All lines in the data below carrying the string "will" are to be located and copied.

_ _ _ _ _ _ _

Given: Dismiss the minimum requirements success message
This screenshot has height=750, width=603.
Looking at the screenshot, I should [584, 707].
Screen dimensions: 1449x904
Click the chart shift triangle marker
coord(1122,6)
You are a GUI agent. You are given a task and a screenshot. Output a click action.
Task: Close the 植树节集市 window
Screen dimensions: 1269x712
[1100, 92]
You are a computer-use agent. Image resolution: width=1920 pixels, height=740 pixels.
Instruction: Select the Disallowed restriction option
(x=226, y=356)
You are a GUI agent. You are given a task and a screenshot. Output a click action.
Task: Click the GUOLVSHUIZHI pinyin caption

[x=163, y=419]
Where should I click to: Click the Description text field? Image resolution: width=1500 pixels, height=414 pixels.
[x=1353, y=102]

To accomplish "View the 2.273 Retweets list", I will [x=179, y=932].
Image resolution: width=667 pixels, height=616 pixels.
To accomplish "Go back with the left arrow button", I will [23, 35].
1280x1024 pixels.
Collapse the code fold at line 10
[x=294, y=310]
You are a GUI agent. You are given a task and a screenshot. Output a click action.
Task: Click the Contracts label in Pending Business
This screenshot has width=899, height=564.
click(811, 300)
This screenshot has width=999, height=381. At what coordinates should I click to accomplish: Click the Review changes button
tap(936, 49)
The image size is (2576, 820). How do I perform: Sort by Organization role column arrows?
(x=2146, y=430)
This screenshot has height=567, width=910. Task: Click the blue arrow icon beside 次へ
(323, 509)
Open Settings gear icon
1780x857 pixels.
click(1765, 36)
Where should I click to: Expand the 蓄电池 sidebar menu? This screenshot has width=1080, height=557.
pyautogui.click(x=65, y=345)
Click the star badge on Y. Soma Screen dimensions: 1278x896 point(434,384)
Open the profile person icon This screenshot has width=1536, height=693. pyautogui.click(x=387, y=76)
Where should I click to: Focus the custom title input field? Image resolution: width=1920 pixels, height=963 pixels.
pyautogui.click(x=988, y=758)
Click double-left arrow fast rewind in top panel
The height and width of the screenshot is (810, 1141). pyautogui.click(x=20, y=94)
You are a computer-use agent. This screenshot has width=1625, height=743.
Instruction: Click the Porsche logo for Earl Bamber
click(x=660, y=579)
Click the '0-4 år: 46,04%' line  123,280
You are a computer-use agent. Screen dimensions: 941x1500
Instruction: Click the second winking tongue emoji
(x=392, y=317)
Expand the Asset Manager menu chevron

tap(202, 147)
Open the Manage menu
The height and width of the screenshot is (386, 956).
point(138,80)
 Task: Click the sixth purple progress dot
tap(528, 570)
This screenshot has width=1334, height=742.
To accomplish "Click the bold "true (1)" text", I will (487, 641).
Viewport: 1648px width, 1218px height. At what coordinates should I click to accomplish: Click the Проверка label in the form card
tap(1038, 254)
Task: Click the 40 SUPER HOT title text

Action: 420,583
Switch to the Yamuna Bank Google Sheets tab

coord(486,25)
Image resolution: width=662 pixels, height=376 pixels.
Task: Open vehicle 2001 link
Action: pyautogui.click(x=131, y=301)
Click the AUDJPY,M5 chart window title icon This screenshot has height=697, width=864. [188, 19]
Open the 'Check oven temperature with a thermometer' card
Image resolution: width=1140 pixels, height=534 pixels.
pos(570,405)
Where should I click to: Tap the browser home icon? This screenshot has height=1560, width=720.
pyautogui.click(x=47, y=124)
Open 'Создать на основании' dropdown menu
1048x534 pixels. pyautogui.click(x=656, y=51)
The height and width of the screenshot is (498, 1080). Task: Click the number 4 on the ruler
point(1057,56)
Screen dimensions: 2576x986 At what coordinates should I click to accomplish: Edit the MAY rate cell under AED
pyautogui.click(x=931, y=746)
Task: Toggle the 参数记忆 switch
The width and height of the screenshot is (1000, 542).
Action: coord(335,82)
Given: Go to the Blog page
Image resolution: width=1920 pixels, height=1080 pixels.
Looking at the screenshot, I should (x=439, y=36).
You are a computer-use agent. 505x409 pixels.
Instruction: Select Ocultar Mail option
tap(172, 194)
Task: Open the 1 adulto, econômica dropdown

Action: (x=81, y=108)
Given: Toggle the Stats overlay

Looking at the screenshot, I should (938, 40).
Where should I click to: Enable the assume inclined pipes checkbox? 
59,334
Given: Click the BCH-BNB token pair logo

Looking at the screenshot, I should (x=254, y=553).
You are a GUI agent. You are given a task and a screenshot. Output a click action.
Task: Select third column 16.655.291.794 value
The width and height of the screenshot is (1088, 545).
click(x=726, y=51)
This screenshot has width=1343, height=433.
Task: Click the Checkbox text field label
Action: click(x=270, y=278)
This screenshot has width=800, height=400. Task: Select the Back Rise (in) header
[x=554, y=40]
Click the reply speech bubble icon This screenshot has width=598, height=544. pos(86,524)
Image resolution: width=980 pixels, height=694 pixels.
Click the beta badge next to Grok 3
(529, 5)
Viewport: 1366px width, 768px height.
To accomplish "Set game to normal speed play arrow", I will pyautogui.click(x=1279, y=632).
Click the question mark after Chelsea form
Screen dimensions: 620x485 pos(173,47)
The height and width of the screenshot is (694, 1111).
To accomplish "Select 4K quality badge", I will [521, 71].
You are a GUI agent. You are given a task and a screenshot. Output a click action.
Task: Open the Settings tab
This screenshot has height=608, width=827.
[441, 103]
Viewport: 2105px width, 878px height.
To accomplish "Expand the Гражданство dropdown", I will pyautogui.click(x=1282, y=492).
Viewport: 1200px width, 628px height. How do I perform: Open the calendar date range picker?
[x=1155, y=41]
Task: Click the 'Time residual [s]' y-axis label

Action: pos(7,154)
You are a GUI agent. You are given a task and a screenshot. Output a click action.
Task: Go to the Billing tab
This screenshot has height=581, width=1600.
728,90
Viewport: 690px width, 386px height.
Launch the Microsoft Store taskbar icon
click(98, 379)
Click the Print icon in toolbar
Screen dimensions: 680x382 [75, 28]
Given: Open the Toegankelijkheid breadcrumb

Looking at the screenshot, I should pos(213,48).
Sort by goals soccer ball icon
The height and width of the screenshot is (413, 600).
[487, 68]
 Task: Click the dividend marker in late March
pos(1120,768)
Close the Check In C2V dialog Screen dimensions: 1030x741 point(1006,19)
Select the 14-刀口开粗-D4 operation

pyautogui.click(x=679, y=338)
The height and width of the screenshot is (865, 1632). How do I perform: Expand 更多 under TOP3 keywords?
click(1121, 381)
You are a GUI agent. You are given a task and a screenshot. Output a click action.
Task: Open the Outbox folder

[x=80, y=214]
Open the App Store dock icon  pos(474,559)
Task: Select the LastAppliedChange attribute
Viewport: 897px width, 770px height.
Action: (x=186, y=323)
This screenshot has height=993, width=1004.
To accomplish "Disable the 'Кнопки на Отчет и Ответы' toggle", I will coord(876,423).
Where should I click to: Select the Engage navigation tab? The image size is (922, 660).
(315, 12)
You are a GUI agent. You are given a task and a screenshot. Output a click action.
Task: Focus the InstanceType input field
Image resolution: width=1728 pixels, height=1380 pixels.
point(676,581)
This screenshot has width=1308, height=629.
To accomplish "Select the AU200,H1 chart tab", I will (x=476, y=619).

_ _ _ _ _ _ _

Answer to this problem ::
To accomplish "View the 2.273 Retweets list", I will [x=179, y=932].
To accomplish "Go back with the left arrow button", I will [23, 35].
To accomplish "Click the bold "true (1)" text", I will (487, 641).
To accomplish "Set game to normal speed play arrow", I will pyautogui.click(x=1279, y=632).
To accomplish "Select 4K quality badge", I will [521, 71].
To accomplish "Expand the Гражданство dropdown", I will pyautogui.click(x=1282, y=492).
To accomplish "Disable the 'Кнопки на Отчет и Ответы' toggle", I will coord(876,423).
To accomplish "Select the AU200,H1 chart tab", I will (x=476, y=619).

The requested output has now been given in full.